> [DATA FOR PROCESSING]
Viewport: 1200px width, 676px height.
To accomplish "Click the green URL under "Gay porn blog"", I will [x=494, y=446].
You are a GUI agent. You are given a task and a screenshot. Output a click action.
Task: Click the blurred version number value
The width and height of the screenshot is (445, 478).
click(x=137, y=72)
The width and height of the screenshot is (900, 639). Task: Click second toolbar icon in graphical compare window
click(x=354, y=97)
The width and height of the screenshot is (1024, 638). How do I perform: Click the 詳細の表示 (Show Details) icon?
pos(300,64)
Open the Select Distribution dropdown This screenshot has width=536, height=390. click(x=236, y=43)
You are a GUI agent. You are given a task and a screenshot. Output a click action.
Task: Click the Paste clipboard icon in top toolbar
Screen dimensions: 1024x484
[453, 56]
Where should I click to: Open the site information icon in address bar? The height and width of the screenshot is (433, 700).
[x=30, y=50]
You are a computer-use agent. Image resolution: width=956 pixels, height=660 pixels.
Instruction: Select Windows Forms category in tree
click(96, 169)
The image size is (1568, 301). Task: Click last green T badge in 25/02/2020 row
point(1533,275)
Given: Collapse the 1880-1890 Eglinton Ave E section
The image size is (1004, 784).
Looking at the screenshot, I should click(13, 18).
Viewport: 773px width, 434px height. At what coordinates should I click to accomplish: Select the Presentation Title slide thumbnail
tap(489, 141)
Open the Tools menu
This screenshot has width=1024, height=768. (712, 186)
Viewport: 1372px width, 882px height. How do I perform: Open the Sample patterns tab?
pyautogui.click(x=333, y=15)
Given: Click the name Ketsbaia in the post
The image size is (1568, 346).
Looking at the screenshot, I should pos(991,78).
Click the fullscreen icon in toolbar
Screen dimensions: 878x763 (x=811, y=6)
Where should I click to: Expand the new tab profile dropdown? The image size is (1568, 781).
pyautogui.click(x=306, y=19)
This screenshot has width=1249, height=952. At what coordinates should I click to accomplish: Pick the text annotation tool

> [TASK PROMPT] Print only the lines running from the one with "Where should I click to: Expand" to the final line of the data above, each exactly as it appears.

> [WRITTEN REPLY]
Where should I click to: Expand the new tab profile dropdown? The image size is (1568, 781).
pyautogui.click(x=306, y=19)
This screenshot has width=1249, height=952. At what coordinates should I click to accomplish: Pick the text annotation tool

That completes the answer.